Trionfo a Milano: «Esasperati dai rom»

da Milano

Chi l’avrebbe detto: Quarto Oggiaro è Padania. Idem il Gratosoglio, roccaforte dell’immigrazione sudista: anche qui la Lega tocca quota tredici per cento. Sì, qualcosa come otto punti in più rispetto alle Politiche 2006. Otto punti che fanno la differenza pure in zona 9 ovvero nell’unica circoscrizione milanese governata dalla sinistra.

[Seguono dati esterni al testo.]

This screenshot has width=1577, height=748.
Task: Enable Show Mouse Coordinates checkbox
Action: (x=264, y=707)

«Il ritorno della doppia cifra significa che i milanesi che vivono in periferia non ne possono più di campi rom, che gli abitanti del centro non sopportano di convivere con una stazione centrale trasformata nel fortino dell’illegalità e che, naturalmente, tutta la città ne ha tasche piene dei patti della legalità stipulati dagli assessori buonisti della giunta Moratti». Lettura siglata da Matteo Salvini, capogruppo comunale del Carroccio, che da “movimentista“ suggerisce al sindaco ambrosiano di «ascoltarci» e dar corpo e sostanza a «sgomberi, sgomberi e ancora sgomberi: solo così Milano è più bella, con zero campi rom». Ricetta dettata a voce alta, forte di una percentuale (quasi) bulgara, da paesini della valle Camonica o della valle Brembana. E, attenzione, il consiglio leghista non è uno slogan: basta farsi un giretto per la periferia e, oplà, si scopre che i milanesi declinano politica con sgomberi. Accade a Quarto Oggiaro, nei palazzi popolari di via Lopez, dove si organizzano le ronde contro i rom che «invadono le aree verdi del quartiere» e dove ogni portineria ha affisso un manifesto del Carroccio: «Padroni in casa nostra».

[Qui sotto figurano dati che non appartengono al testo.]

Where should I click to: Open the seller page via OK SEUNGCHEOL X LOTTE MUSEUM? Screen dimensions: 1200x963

Fotografia che non spaventa don Mario, prete di frontiera nel bronx: «Le carte del Carroccio sono vincenti perché contro quella microcriminalità che, a Milano, è spesso e volentieri sottovalutata». Eppure Milano, recita orgogliosamente il vicesindaco Riccardo De Corato, batte Londra per numero di telecamere: «Peccato - continua don Mario - che i furti e le violenze non diminuiscano. E che la Lega sta nel giusto lo dimostra un dettaglio: ha conquistato il voto anche dei giovani». Particolare non da poco: tredicimila consensi (tanto la differenza in termini assoluti tra Camera e Senato) che picchiano duro sul buonismo, «centomila e passa voti, sia delle tute blu che dei terun» chiosano dal quartier generale del Carroccio.
Analisi del voto, seggio per seggio, che riserva sempre sorprese: «In un seggio di via Padova, che è diventata la Turchia made in Milan, abbiamo conquistato 335 voti lasciando il Pd a quota 125 ossia il contrario di quanto raccolto due anni fa». Elenchino dello tsunami che la Lega porta in dote al sindaco Letizia Moratti, «sono i cittadini che chiedono normalità». Sì, una Milano «normale» prima del 2015: senza neanche un campo rom, «sia abusivi che regolari», e con cinque alloggi popolari occupati illegalmente contro i cinquemila di oggi. E per liberare Milano non si spende neppure un cent: «La manodopera è nei quartieri, tra la gente che è stufa, che ha detto basta alla Milano della vergogna».